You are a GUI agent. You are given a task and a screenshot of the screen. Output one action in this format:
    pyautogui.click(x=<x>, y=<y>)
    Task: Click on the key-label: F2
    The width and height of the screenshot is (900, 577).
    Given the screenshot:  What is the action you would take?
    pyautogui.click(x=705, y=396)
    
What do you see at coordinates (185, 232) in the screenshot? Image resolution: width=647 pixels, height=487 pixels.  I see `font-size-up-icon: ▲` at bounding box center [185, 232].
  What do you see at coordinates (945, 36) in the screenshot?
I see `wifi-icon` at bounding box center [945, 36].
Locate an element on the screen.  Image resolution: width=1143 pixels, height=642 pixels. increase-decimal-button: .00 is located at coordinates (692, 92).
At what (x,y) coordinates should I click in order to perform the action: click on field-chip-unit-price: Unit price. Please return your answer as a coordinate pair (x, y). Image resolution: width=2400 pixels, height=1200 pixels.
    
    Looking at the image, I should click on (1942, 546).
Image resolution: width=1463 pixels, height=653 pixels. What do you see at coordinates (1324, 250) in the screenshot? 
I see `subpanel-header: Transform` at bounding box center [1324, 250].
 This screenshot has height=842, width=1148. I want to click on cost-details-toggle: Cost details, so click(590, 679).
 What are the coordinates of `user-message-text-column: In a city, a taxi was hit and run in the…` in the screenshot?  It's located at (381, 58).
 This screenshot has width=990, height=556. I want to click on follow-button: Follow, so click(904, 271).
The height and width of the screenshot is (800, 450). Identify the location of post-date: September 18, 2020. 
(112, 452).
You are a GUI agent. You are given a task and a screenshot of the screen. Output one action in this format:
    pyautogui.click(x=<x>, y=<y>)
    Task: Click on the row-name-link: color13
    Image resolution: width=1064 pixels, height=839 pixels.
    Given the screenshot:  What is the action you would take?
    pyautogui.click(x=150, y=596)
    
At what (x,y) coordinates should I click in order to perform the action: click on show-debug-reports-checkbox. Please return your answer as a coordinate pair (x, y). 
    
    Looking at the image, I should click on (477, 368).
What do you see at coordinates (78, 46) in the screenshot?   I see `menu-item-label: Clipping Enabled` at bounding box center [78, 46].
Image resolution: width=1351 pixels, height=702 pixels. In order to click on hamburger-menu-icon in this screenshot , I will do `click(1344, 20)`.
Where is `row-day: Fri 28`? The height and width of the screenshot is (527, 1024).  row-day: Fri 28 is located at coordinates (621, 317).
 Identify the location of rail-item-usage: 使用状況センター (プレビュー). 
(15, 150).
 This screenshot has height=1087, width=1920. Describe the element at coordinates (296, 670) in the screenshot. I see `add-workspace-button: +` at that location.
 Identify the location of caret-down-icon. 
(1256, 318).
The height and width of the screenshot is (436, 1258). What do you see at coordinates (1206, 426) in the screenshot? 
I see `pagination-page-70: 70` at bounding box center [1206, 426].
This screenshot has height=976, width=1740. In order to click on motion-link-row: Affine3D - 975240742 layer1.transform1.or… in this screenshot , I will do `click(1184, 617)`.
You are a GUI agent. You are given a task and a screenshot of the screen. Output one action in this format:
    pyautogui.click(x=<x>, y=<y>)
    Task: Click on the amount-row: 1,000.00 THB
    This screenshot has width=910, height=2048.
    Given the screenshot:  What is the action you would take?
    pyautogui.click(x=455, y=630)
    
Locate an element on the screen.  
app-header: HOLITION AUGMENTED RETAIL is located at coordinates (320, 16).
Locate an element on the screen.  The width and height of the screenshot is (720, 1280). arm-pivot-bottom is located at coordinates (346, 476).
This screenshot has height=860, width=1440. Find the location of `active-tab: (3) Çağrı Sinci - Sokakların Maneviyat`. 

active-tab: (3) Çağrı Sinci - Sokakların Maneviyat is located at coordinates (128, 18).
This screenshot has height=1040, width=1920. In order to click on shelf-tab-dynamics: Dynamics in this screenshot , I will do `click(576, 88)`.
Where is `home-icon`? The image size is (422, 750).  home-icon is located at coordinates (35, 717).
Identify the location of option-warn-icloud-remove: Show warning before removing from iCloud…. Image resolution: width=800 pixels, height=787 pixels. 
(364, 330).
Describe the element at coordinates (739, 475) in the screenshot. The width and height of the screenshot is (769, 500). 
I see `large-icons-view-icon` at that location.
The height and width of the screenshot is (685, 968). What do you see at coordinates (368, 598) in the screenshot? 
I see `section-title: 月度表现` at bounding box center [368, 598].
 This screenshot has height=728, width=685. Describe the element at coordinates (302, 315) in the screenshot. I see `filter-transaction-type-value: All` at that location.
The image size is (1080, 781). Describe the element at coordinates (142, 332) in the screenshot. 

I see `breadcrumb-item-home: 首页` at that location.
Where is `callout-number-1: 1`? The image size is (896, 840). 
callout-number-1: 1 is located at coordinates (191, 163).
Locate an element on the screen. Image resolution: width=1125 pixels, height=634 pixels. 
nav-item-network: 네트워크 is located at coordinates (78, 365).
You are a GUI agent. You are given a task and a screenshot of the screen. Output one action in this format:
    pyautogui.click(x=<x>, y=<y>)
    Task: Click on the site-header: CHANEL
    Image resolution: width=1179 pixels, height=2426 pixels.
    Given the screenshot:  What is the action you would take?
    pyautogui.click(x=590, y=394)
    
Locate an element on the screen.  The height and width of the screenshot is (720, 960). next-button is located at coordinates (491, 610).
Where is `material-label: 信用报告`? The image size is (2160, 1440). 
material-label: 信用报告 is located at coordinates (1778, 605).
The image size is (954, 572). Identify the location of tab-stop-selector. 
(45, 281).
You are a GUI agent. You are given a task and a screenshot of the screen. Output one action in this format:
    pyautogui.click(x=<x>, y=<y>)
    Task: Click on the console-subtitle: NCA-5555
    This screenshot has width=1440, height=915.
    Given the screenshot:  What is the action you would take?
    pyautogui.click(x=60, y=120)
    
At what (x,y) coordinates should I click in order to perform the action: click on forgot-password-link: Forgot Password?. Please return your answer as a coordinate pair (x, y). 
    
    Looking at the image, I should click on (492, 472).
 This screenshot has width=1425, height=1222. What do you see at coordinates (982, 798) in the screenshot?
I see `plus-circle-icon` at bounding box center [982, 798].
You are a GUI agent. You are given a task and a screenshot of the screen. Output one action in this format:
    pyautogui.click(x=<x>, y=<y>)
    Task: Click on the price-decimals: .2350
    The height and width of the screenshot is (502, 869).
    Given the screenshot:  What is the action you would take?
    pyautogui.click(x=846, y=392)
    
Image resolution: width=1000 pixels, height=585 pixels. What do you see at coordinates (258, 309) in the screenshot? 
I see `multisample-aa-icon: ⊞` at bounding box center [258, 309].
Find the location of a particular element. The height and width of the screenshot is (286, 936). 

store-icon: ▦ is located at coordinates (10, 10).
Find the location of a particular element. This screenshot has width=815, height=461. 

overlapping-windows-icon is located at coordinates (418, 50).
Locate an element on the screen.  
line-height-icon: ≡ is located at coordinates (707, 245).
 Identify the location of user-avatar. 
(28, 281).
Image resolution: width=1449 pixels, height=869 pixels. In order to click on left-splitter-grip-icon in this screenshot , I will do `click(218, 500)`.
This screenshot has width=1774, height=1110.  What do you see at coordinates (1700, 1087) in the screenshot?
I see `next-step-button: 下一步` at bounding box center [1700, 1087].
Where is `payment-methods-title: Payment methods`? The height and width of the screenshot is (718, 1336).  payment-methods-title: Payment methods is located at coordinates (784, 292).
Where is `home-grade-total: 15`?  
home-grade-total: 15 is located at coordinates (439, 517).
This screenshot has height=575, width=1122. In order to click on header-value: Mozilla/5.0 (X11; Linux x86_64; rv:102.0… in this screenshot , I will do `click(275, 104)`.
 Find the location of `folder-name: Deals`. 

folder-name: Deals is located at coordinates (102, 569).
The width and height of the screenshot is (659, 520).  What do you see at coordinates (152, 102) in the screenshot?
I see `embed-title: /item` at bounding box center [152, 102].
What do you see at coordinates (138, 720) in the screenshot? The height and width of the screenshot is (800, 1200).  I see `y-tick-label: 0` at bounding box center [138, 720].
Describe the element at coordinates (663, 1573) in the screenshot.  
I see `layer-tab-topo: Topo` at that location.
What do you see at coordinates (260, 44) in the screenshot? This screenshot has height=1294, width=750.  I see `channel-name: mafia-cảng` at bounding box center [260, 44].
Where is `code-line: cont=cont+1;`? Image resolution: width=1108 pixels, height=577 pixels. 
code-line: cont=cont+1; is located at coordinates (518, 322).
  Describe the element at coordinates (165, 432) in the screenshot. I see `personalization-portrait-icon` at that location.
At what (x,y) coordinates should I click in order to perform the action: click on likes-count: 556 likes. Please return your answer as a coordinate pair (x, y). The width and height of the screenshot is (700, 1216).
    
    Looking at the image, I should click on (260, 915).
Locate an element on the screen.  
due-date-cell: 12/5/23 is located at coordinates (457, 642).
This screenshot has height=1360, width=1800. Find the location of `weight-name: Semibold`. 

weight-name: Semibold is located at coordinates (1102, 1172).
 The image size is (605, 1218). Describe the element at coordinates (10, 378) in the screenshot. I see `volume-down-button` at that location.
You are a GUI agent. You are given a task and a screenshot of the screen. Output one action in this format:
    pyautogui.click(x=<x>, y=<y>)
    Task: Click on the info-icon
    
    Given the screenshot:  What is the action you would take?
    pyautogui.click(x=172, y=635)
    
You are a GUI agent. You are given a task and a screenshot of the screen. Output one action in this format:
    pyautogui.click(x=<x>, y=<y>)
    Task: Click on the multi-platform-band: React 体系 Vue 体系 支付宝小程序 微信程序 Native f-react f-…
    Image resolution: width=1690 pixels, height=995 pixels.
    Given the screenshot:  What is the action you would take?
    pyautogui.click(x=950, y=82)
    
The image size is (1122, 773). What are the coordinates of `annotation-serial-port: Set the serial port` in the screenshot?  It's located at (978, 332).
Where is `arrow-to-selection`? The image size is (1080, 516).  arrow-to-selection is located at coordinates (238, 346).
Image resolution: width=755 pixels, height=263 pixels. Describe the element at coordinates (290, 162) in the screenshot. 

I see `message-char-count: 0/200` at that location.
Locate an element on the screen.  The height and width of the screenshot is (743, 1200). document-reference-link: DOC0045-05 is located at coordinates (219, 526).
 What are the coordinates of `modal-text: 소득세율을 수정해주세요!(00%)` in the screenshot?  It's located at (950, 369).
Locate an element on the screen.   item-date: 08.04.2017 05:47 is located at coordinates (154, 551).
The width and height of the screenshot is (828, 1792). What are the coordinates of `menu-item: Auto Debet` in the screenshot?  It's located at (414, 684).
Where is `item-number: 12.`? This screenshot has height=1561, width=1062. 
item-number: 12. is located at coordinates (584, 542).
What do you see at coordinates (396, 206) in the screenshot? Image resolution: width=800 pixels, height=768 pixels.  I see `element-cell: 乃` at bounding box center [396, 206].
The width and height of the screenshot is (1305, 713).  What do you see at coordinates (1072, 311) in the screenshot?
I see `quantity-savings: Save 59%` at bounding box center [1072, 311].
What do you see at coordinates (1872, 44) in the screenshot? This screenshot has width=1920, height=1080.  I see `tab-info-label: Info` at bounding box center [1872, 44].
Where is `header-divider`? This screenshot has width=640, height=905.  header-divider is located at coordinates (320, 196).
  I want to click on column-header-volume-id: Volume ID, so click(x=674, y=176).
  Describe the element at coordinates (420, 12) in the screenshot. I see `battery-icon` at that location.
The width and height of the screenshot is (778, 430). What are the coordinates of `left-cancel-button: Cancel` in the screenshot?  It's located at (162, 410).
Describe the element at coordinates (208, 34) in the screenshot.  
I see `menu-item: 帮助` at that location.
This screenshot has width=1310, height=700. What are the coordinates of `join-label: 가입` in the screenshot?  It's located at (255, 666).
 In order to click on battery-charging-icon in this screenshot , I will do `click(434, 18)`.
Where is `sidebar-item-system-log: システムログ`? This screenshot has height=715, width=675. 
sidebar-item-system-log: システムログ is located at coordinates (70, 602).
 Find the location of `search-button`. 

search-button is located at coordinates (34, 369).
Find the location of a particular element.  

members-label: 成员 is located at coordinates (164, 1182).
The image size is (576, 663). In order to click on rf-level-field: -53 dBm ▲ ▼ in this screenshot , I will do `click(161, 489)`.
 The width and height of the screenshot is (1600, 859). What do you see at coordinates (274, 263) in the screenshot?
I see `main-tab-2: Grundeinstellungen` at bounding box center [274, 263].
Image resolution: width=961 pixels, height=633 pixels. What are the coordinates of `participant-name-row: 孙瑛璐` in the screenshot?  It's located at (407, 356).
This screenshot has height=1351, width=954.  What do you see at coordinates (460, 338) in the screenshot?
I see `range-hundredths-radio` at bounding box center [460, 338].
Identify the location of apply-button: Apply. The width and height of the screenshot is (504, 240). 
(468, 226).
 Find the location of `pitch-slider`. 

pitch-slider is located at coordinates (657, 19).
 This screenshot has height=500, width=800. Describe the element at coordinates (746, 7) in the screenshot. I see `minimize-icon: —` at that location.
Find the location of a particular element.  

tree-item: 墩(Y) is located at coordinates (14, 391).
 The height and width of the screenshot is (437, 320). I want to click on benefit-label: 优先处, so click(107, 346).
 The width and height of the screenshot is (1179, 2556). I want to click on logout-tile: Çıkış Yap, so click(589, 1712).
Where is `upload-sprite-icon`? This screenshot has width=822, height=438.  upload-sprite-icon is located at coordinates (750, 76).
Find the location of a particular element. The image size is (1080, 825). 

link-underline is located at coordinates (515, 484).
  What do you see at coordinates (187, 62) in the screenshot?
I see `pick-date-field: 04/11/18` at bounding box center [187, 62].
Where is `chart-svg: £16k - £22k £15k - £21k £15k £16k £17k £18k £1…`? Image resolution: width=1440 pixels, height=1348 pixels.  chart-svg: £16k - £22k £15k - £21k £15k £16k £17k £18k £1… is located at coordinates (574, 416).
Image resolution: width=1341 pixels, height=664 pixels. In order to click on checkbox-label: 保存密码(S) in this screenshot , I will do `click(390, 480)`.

**WHAT THE TASK REQUIRES:**
Extract each line of the records above that contains the string "system".

**EXERCISE RESULT:**
Where is `sidebar-item-system-log: システムログ`? This screenshot has height=715, width=675. 
sidebar-item-system-log: システムログ is located at coordinates (70, 602).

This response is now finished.